What's in a Query: Polarity-Aware Distribution-Based Fair Ranking
Aparna Balagopalan, Kai Wang, Olawale Salaudeen, Asia Biega, Marzyeh Ghassemi
TL;DR
This work introduces DistFaiR, a divergence-based, distribution-aware framework for amortized fair ranking that accounts for the full distributions of cumulative attention and relevance across a sequence of queries, and crucially incorporates query polarity to prevent fairwashing. By defining both individual and group unfairness via divergences between attention and relevance distributions, and proving that group unfairness is upper-bounded by individual unfairness for a broad class of divergences, DistFaiR provides a principled path to improve fairness without sacrificing performance. The authors operationalize this through an ILP-based re-ranking that minimizes the worst-case divergence while maintaining DCG-based quality, and they validate the approach across synthetic and real datasets, showing that polarity-aware methods yield stronger fairness improvements and reveal fairness-utility tradeoffs. The work highlights the practical importance of incorporating query properties, demonstrates the potential for improved fairness at both individual and group levels, and discusses risks of fairwashing, offering a concrete, testable framework for polarity-aware fair ranking in safety-critical settings.
Abstract
Machine learning-driven rankings, where individuals (or items) are ranked in response to a query, mediate search exposure or attention in a variety of safety-critical settings.

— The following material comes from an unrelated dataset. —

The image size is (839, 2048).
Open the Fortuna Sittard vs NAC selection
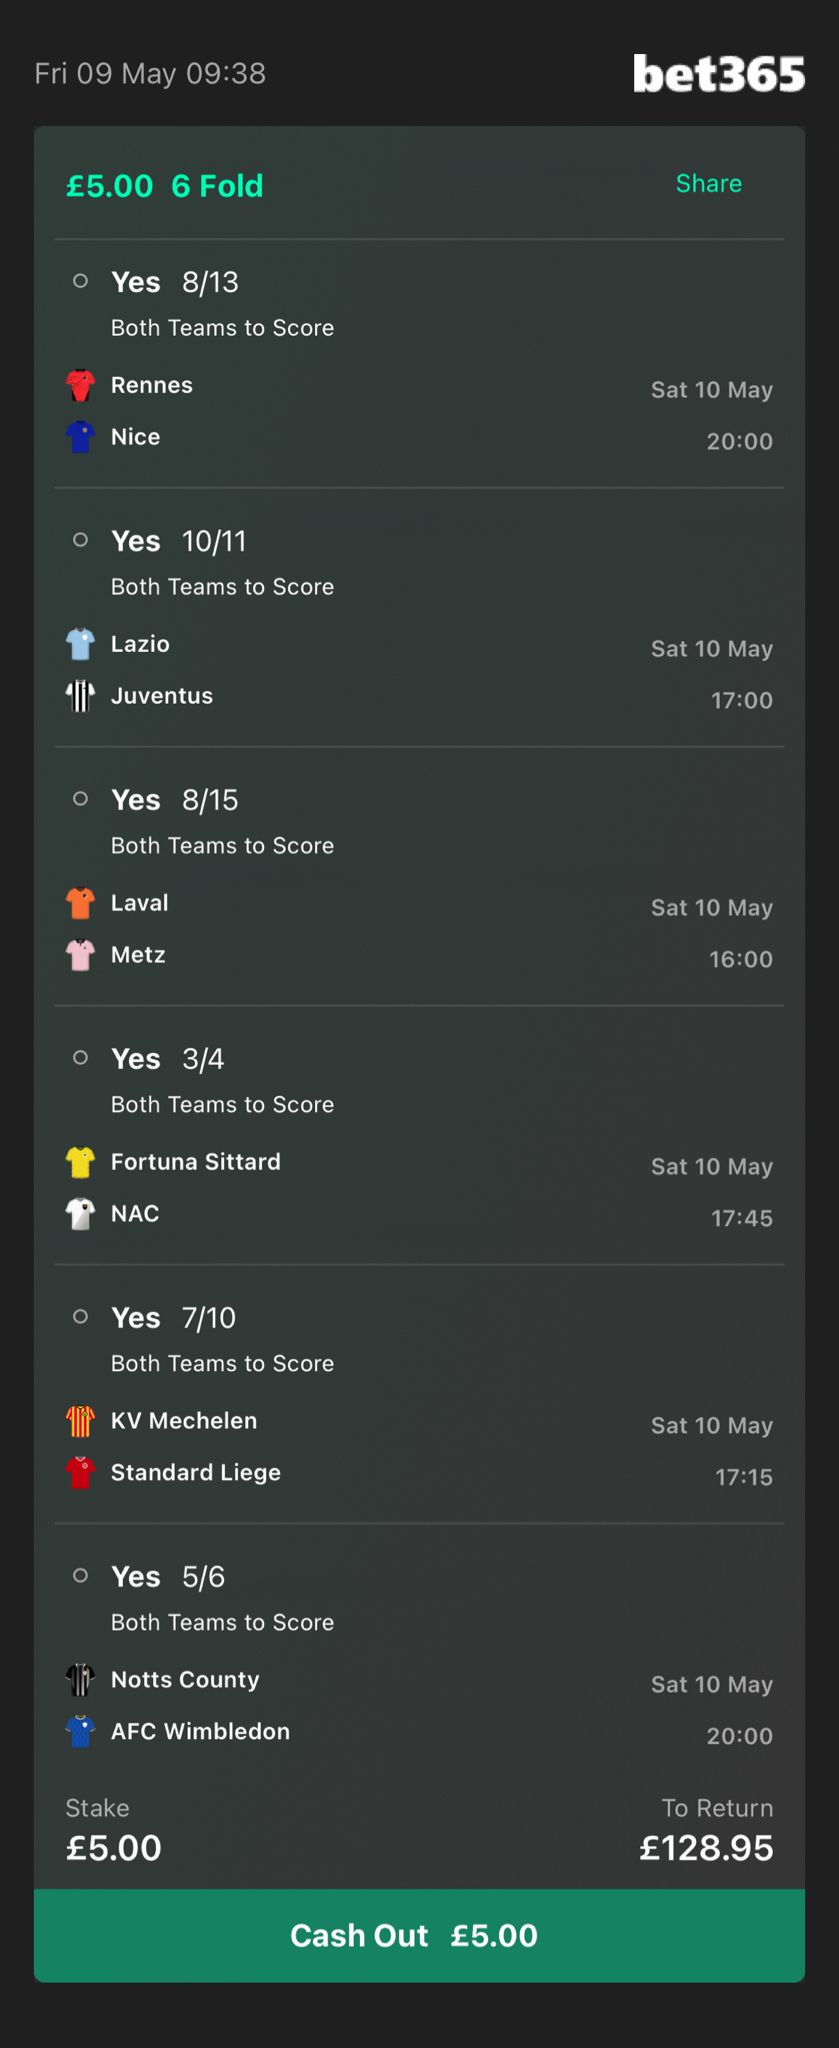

Thus, it is important to ensure that such rankings are fair. Under the goal of equal opportunity, attention allocated to an individual on a ranking interface should be proportional to their relevance across search queries. In this work, we examine amortized fair ranking -- where relevance and attention are cumulated over a sequence of user queries to make fair ranking more feasible in practice. Unlike prior methods that operate on expected amortized attention for each individual, we define new divergence-based measures for attention distribution-based fairness in ranking (DistFaiR), characterizing unfairness as the divergence between the distribution of attention and relevance corresponding to an individual over time. This allows us to propose new definitions of unfairness, which are more reliable at test time. Second, we prove that group fairness is upper-bounded by individual fairness under this definition for a useful class of divergence measures, and experimentally show that maximizing individual fairness through an integer linear programming-based optimization is often beneficial to group fairness. Lastly, we find that prior research in amortized fair ranking ignores critical information about queries, potentially leading to a fairwashing risk in practice by making rankings appear more fair than they actually are.